GlaxoSmithKline (NYSE:GSK) has invested about $2 million to take a minority stake in Autifony Therapeutics, a biotechnology company spun out of GSK to research treatments for tinnitus and hearing loss. The investment represents a 25.4 percent stake in Autifony, a United Kingdom-based startup that was created through a funding round of more than $16 million […]

GlaxoSmithKline (NYSE:GSK) has invested about $2 million to take a minority stake in Autifony Therapeutics, a biotechnology company spun out of GSK to research treatments for tinnitus and hearing loss.

The investment represents a 25.4 percent stake in Autifony, a United Kingdom-based startup that was created through a funding round of more than $16 million with investors Imperial Innovations and SV Life Sciences.

Autifony starts out with a number of GSK compounds. Under terms of the agreement, Autifony will issue shares to GSK in exchange for the compounds, patent applications and data for development in hearing loss. Shares will also be issued to recognize more than $650,000 worth of Autifony’s development work funded by GSK.

InPharm reports that Autifony is comprised of several former GSK veterans. Co-founder and Chief Scientific Officer Charles Large was previously director of molecular and cellular biology at GSK. Head of preclinical drug discovery Giuseppe Alvaro was the chemistry leader in GSK’s neuroscience division.

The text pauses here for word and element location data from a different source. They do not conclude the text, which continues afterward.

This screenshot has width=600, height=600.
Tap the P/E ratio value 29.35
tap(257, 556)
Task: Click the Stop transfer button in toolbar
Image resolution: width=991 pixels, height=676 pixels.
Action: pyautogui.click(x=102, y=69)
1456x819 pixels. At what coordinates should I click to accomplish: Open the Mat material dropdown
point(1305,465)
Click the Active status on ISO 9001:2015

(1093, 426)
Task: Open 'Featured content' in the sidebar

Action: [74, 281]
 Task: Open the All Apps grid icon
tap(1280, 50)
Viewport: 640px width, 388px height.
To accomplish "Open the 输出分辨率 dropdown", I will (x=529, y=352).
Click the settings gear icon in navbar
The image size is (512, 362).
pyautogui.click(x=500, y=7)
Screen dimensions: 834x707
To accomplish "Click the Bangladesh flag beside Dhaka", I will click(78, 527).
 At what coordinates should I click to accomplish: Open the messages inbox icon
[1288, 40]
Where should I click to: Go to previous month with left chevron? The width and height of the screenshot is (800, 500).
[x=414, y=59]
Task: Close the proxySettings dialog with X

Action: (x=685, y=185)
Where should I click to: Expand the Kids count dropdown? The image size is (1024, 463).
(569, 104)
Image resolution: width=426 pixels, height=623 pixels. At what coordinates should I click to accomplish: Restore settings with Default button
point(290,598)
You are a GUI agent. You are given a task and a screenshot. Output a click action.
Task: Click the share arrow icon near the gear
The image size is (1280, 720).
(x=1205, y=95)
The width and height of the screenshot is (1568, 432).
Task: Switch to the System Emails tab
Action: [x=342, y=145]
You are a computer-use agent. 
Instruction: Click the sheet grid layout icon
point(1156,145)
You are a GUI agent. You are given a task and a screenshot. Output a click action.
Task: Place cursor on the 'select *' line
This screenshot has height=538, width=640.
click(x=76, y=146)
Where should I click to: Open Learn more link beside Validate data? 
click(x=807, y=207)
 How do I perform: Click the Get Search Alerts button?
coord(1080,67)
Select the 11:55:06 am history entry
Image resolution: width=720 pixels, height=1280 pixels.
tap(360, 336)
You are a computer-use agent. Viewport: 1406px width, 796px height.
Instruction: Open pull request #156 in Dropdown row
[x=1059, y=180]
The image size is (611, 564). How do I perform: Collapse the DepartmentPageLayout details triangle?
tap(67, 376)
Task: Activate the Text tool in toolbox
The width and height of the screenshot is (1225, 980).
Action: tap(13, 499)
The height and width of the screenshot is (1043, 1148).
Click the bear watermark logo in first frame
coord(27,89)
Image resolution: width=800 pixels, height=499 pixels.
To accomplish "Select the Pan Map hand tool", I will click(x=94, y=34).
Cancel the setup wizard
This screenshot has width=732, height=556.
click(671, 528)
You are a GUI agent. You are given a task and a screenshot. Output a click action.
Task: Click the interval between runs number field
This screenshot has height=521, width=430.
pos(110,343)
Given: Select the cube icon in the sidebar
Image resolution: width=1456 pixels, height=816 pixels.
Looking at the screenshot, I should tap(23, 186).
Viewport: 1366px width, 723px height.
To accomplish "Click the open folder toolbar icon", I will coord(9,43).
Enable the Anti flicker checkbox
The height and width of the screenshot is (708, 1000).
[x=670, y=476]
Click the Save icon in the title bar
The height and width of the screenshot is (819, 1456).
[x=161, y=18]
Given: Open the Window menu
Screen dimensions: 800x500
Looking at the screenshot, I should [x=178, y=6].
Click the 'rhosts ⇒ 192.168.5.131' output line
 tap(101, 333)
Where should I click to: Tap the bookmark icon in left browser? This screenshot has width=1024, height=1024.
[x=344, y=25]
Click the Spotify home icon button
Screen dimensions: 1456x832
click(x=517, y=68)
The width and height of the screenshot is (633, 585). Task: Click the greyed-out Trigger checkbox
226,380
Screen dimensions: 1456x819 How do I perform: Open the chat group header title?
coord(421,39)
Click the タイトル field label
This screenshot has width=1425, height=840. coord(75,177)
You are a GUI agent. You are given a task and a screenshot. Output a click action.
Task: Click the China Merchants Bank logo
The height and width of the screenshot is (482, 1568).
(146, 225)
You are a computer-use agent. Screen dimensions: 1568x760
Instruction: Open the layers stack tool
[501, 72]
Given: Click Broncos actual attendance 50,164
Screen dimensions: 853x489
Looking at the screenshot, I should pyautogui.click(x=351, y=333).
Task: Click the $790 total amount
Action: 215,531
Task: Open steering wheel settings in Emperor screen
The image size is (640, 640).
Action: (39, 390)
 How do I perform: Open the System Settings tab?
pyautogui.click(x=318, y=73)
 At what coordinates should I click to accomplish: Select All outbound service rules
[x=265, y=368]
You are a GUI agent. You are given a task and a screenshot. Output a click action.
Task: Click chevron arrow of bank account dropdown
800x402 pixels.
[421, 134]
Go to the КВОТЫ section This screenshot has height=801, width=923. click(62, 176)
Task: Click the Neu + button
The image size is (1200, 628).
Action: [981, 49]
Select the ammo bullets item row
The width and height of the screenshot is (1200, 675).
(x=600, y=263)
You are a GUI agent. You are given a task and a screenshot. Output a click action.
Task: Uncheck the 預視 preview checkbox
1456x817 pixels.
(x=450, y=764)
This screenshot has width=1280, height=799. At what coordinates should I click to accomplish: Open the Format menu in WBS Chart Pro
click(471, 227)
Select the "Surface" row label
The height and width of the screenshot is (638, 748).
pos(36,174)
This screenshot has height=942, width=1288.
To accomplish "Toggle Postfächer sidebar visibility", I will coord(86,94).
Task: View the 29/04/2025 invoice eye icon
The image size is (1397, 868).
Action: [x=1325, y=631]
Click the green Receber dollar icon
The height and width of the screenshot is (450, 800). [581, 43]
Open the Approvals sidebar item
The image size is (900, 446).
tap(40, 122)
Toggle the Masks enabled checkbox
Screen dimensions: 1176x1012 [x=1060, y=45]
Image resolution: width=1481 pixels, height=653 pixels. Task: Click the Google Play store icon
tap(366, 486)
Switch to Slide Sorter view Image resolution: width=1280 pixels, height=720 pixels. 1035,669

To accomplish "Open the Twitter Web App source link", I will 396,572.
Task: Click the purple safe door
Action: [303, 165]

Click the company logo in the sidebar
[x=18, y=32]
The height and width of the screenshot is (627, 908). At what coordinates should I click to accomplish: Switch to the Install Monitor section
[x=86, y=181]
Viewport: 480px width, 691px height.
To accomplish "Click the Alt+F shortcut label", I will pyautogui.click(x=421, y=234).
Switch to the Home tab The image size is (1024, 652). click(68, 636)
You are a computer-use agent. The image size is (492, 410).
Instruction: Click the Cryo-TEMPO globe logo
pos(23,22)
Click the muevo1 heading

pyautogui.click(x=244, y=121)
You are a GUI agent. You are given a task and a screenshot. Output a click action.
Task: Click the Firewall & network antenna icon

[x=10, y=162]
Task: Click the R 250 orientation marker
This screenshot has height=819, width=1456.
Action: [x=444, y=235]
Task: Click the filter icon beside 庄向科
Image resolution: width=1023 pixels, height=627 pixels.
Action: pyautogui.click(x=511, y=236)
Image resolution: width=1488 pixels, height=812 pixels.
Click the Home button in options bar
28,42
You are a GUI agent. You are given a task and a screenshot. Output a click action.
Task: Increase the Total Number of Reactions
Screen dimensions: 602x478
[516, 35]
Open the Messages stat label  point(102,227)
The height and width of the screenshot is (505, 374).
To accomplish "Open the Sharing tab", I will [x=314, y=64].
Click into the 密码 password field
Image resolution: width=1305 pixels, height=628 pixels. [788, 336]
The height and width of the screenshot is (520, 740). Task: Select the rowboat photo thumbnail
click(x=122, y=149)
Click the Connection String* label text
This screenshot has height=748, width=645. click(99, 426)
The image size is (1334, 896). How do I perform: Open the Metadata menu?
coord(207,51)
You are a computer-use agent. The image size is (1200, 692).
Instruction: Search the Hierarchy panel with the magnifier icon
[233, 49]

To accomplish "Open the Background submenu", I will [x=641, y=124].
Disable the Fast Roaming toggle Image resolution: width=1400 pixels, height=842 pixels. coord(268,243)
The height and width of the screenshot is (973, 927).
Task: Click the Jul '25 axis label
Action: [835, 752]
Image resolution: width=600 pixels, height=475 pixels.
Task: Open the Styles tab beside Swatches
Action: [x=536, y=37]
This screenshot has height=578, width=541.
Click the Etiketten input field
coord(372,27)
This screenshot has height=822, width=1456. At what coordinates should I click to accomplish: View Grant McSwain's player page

“There are currently no pharmacological treatments available for hearing loss or tinnitus despite the increasingly large number of patients, both old and young, that suffer from these conditions,” InPharm quotes Large as saying. “Autifony’s goal will be to find effective new medicines that can reduce the burden of suffering for this poorly served patient group.”

Britiain-based GSK has its U.S. headquarters in Research Triangle Park, North Carolina.